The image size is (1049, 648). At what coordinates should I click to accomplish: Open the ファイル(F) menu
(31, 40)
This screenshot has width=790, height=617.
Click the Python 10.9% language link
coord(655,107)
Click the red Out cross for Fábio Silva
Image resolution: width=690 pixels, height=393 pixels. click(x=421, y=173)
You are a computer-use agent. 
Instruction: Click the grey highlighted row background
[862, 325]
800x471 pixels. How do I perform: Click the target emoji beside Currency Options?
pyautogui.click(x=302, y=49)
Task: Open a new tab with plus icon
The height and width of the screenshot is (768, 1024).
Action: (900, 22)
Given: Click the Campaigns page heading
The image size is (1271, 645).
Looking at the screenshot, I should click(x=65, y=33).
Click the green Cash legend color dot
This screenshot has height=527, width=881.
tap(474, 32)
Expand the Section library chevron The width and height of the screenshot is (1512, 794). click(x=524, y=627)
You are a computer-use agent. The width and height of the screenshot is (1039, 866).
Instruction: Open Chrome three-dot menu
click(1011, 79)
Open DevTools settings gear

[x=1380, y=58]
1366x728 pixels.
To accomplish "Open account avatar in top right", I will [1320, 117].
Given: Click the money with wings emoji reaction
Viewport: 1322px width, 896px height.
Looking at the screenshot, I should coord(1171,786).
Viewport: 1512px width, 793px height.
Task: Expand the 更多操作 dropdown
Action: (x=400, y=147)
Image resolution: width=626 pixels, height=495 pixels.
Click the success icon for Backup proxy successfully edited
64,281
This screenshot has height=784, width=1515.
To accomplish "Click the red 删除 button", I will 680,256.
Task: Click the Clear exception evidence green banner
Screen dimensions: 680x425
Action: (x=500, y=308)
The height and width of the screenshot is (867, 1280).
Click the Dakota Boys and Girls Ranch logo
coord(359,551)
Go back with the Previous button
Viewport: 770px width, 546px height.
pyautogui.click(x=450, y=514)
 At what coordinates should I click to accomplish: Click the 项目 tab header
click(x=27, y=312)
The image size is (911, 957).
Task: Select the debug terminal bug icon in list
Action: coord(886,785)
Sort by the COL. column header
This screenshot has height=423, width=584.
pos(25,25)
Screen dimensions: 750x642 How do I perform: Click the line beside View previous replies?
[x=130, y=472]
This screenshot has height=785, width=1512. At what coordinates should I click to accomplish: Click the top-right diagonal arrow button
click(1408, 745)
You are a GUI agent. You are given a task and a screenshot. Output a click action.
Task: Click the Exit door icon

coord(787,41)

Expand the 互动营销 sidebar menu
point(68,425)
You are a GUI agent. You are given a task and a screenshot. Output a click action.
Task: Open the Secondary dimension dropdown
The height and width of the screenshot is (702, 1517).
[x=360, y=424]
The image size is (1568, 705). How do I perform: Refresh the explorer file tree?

════

(TASK STATEMENT)
The records above should be restated word for word in their entirety.

(EXERCISE SOLUTION)
The image size is (1049, 648). At what coordinates should I click to accomplish: Open the ファイル(F) menu
(31, 40)
This screenshot has width=790, height=617.
Click the Python 10.9% language link
coord(655,107)
Click the red Out cross for Fábio Silva
Image resolution: width=690 pixels, height=393 pixels. click(x=421, y=173)
You are a computer-use agent. 
Instruction: Click the grey highlighted row background
[862, 325]
800x471 pixels. How do I perform: Click the target emoji beside Currency Options?
pyautogui.click(x=302, y=49)
Task: Open a new tab with plus icon
The height and width of the screenshot is (768, 1024).
Action: (900, 22)
Given: Click the Campaigns page heading
The image size is (1271, 645).
Looking at the screenshot, I should click(x=65, y=33).
Click the green Cash legend color dot
This screenshot has height=527, width=881.
tap(474, 32)
Expand the Section library chevron The width and height of the screenshot is (1512, 794). click(x=524, y=627)
You are a computer-use agent. The width and height of the screenshot is (1039, 866).
Instruction: Open Chrome three-dot menu
click(1011, 79)
Open DevTools settings gear

[x=1380, y=58]
1366x728 pixels.
To accomplish "Open account avatar in top right", I will [1320, 117].
Given: Click the money with wings emoji reaction
Viewport: 1322px width, 896px height.
Looking at the screenshot, I should coord(1171,786).
Viewport: 1512px width, 793px height.
Task: Expand the 更多操作 dropdown
Action: (x=400, y=147)
Image resolution: width=626 pixels, height=495 pixels.
Click the success icon for Backup proxy successfully edited
64,281
This screenshot has height=784, width=1515.
To accomplish "Click the red 删除 button", I will 680,256.
Task: Click the Clear exception evidence green banner
Screen dimensions: 680x425
Action: (x=500, y=308)
The height and width of the screenshot is (867, 1280).
Click the Dakota Boys and Girls Ranch logo
coord(359,551)
Go back with the Previous button
Viewport: 770px width, 546px height.
pyautogui.click(x=450, y=514)
 At what coordinates should I click to accomplish: Click the 项目 tab header
click(x=27, y=312)
The image size is (911, 957).
Task: Select the debug terminal bug icon in list
Action: coord(886,785)
Sort by the COL. column header
This screenshot has height=423, width=584.
pos(25,25)
Screen dimensions: 750x642 How do I perform: Click the line beside View previous replies?
[x=130, y=472]
This screenshot has height=785, width=1512. At what coordinates should I click to accomplish: Click the top-right diagonal arrow button
click(1408, 745)
You are a GUI agent. You are given a task and a screenshot. Output a click action.
Task: Click the Exit door icon

coord(787,41)

Expand the 互动营销 sidebar menu
point(68,425)
You are a GUI agent. You are given a task and a screenshot. Output a click action.
Task: Open the Secondary dimension dropdown
The height and width of the screenshot is (702, 1517).
[x=360, y=424]
The image size is (1568, 705). How do I perform: Refresh the explorer file tree?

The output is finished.